(Task description)
Output the data in full. Keep every entry exactly as written.

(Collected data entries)
++++++
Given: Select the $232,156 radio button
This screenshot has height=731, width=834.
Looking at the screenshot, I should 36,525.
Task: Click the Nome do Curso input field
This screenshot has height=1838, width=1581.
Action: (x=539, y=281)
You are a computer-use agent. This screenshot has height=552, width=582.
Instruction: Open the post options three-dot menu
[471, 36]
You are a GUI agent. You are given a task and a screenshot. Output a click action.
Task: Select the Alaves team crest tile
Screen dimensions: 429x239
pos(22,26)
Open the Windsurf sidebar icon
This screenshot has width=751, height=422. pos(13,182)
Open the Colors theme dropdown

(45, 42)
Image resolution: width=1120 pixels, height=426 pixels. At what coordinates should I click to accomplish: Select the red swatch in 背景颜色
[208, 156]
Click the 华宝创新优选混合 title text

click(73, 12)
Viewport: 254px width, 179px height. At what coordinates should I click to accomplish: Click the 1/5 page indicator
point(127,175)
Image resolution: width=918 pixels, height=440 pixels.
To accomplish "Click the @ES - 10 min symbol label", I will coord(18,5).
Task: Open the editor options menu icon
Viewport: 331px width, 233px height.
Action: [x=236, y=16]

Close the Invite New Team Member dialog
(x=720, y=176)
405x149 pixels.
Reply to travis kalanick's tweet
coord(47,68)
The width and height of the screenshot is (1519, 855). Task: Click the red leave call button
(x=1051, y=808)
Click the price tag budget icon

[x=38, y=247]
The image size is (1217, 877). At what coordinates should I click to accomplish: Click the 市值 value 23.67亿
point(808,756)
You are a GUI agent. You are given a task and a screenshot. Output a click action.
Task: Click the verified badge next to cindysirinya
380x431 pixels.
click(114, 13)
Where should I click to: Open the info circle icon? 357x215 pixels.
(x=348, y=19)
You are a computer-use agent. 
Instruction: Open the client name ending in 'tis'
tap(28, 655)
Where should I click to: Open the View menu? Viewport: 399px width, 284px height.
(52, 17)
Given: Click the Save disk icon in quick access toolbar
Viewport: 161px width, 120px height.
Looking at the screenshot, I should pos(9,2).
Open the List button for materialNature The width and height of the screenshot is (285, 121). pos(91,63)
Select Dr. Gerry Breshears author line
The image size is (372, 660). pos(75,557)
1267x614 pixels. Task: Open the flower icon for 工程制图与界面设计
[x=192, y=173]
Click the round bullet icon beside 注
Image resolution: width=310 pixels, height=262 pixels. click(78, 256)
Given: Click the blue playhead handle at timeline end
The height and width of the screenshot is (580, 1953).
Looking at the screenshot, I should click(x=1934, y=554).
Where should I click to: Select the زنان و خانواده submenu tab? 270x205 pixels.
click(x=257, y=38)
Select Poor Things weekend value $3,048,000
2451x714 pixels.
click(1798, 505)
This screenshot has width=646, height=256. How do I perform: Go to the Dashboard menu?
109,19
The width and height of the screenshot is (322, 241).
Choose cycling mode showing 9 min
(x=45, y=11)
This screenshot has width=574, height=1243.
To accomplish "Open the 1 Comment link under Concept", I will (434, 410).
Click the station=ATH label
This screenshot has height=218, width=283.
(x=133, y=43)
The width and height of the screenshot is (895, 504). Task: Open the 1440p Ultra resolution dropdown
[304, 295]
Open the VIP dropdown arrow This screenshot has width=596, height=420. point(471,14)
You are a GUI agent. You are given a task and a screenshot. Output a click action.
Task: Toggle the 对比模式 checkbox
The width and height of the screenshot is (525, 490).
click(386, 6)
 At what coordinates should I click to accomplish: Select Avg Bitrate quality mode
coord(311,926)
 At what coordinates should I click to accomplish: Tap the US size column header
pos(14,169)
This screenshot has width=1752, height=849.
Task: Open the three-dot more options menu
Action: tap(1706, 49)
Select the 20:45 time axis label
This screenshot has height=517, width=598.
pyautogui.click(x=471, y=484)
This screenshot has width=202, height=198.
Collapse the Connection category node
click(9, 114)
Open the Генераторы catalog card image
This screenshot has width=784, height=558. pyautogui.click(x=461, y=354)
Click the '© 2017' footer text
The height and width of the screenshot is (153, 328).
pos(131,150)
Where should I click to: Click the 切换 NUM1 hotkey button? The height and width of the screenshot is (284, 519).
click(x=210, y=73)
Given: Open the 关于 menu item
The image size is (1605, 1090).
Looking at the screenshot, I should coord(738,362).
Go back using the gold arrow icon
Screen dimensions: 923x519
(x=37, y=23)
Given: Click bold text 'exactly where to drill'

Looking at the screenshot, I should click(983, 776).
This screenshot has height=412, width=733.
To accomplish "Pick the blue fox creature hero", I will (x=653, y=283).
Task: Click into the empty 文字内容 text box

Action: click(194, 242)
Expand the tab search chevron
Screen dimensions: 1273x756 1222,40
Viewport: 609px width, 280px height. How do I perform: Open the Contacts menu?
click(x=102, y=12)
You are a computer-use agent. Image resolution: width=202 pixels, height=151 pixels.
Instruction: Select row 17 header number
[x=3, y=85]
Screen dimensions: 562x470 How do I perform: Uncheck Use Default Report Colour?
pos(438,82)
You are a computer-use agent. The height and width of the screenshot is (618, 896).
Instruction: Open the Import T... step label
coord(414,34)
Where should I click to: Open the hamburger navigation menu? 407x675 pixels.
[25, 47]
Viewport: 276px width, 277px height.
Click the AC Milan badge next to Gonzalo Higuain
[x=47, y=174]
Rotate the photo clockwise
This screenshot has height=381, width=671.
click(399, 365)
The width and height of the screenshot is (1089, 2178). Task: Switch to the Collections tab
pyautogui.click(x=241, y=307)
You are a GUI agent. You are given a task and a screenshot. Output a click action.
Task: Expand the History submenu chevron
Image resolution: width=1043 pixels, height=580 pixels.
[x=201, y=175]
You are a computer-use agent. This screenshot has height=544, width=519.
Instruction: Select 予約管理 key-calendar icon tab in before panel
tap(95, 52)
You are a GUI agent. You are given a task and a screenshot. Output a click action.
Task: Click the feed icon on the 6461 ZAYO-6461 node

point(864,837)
++++++
(Exercise answer)
Given: Select the $232,156 radio button
This screenshot has height=731, width=834.
Looking at the screenshot, I should 36,525.
Task: Click the Nome do Curso input field
This screenshot has height=1838, width=1581.
Action: (x=539, y=281)
You are a computer-use agent. This screenshot has height=552, width=582.
Instruction: Open the post options three-dot menu
[471, 36]
You are a GUI agent. You are given a task and a screenshot. Output a click action.
Task: Select the Alaves team crest tile
Screen dimensions: 429x239
pos(22,26)
Open the Windsurf sidebar icon
This screenshot has width=751, height=422. pos(13,182)
Open the Colors theme dropdown

(45, 42)
Image resolution: width=1120 pixels, height=426 pixels. At what coordinates should I click to accomplish: Select the red swatch in 背景颜色
[208, 156]
Click the 华宝创新优选混合 title text

click(73, 12)
Viewport: 254px width, 179px height. At what coordinates should I click to accomplish: Click the 1/5 page indicator
point(127,175)
Image resolution: width=918 pixels, height=440 pixels.
To accomplish "Click the @ES - 10 min symbol label", I will coord(18,5).
Task: Open the editor options menu icon
Viewport: 331px width, 233px height.
Action: [x=236, y=16]

Close the Invite New Team Member dialog
(x=720, y=176)
405x149 pixels.
Reply to travis kalanick's tweet
coord(47,68)
The width and height of the screenshot is (1519, 855). Task: Click the red leave call button
(x=1051, y=808)
Click the price tag budget icon

[x=38, y=247]
The image size is (1217, 877). At what coordinates should I click to accomplish: Click the 市值 value 23.67亿
point(808,756)
You are a GUI agent. You are given a task and a screenshot. Output a click action.
Task: Click the verified badge next to cindysirinya
380x431 pixels.
click(114, 13)
Where should I click to: Open the info circle icon? 357x215 pixels.
(x=348, y=19)
You are a computer-use agent. 
Instruction: Open the client name ending in 'tis'
tap(28, 655)
Where should I click to: Open the View menu? Viewport: 399px width, 284px height.
(52, 17)
Given: Click the Save disk icon in quick access toolbar
Viewport: 161px width, 120px height.
Looking at the screenshot, I should pos(9,2).
Open the List button for materialNature The width and height of the screenshot is (285, 121). pos(91,63)
Select Dr. Gerry Breshears author line
The image size is (372, 660). pos(75,557)
1267x614 pixels. Task: Open the flower icon for 工程制图与界面设计
[x=192, y=173]
Click the round bullet icon beside 注
Image resolution: width=310 pixels, height=262 pixels. click(78, 256)
Given: Click the blue playhead handle at timeline end
The height and width of the screenshot is (580, 1953).
Looking at the screenshot, I should click(x=1934, y=554).
Where should I click to: Select the زنان و خانواده submenu tab? 270x205 pixels.
click(x=257, y=38)
Select Poor Things weekend value $3,048,000
2451x714 pixels.
click(1798, 505)
This screenshot has width=646, height=256. How do I perform: Go to the Dashboard menu?
109,19
The width and height of the screenshot is (322, 241).
Choose cycling mode showing 9 min
(x=45, y=11)
This screenshot has width=574, height=1243.
To accomplish "Open the 1 Comment link under Concept", I will (434, 410).
Click the station=ATH label
This screenshot has height=218, width=283.
(x=133, y=43)
The width and height of the screenshot is (895, 504). Task: Open the 1440p Ultra resolution dropdown
[304, 295]
Open the VIP dropdown arrow This screenshot has width=596, height=420. point(471,14)
You are a GUI agent. You are given a task and a screenshot. Output a click action.
Task: Toggle the 对比模式 checkbox
The width and height of the screenshot is (525, 490).
click(386, 6)
 At what coordinates should I click to accomplish: Select Avg Bitrate quality mode
coord(311,926)
 At what coordinates should I click to accomplish: Tap the US size column header
pos(14,169)
This screenshot has width=1752, height=849.
Task: Open the three-dot more options menu
Action: tap(1706, 49)
Select the 20:45 time axis label
This screenshot has height=517, width=598.
pyautogui.click(x=471, y=484)
This screenshot has width=202, height=198.
Collapse the Connection category node
click(9, 114)
Open the Генераторы catalog card image
This screenshot has width=784, height=558. pyautogui.click(x=461, y=354)
Click the '© 2017' footer text
The height and width of the screenshot is (153, 328).
pos(131,150)
Where should I click to: Click the 切换 NUM1 hotkey button? The height and width of the screenshot is (284, 519).
click(x=210, y=73)
Given: Open the 关于 menu item
The image size is (1605, 1090).
Looking at the screenshot, I should coord(738,362).
Go back using the gold arrow icon
Screen dimensions: 923x519
(x=37, y=23)
Given: Click bold text 'exactly where to drill'

Looking at the screenshot, I should click(983, 776).
This screenshot has height=412, width=733.
To accomplish "Pick the blue fox creature hero", I will (x=653, y=283).
Task: Click into the empty 文字内容 text box

Action: click(194, 242)
Expand the tab search chevron
Screen dimensions: 1273x756 1222,40
Viewport: 609px width, 280px height. How do I perform: Open the Contacts menu?
click(x=102, y=12)
You are a computer-use agent. Image resolution: width=202 pixels, height=151 pixels.
Instruction: Select row 17 header number
[x=3, y=85]
Screen dimensions: 562x470 How do I perform: Uncheck Use Default Report Colour?
pos(438,82)
You are a computer-use agent. The height and width of the screenshot is (618, 896).
Instruction: Open the Import T... step label
coord(414,34)
Where should I click to: Open the hamburger navigation menu? 407x675 pixels.
[25, 47]
Viewport: 276px width, 277px height.
Click the AC Milan badge next to Gonzalo Higuain
[x=47, y=174]
Rotate the photo clockwise
This screenshot has height=381, width=671.
click(399, 365)
The width and height of the screenshot is (1089, 2178). Task: Switch to the Collections tab
pyautogui.click(x=241, y=307)
You are a GUI agent. You are given a task and a screenshot. Output a click action.
Task: Expand the History submenu chevron
Image resolution: width=1043 pixels, height=580 pixels.
[x=201, y=175]
You are a computer-use agent. This screenshot has height=544, width=519.
Instruction: Select 予約管理 key-calendar icon tab in before panel
tap(95, 52)
You are a GUI agent. You are given a task and a screenshot. Output a click action.
Task: Click the feed icon on the 6461 ZAYO-6461 node

point(864,837)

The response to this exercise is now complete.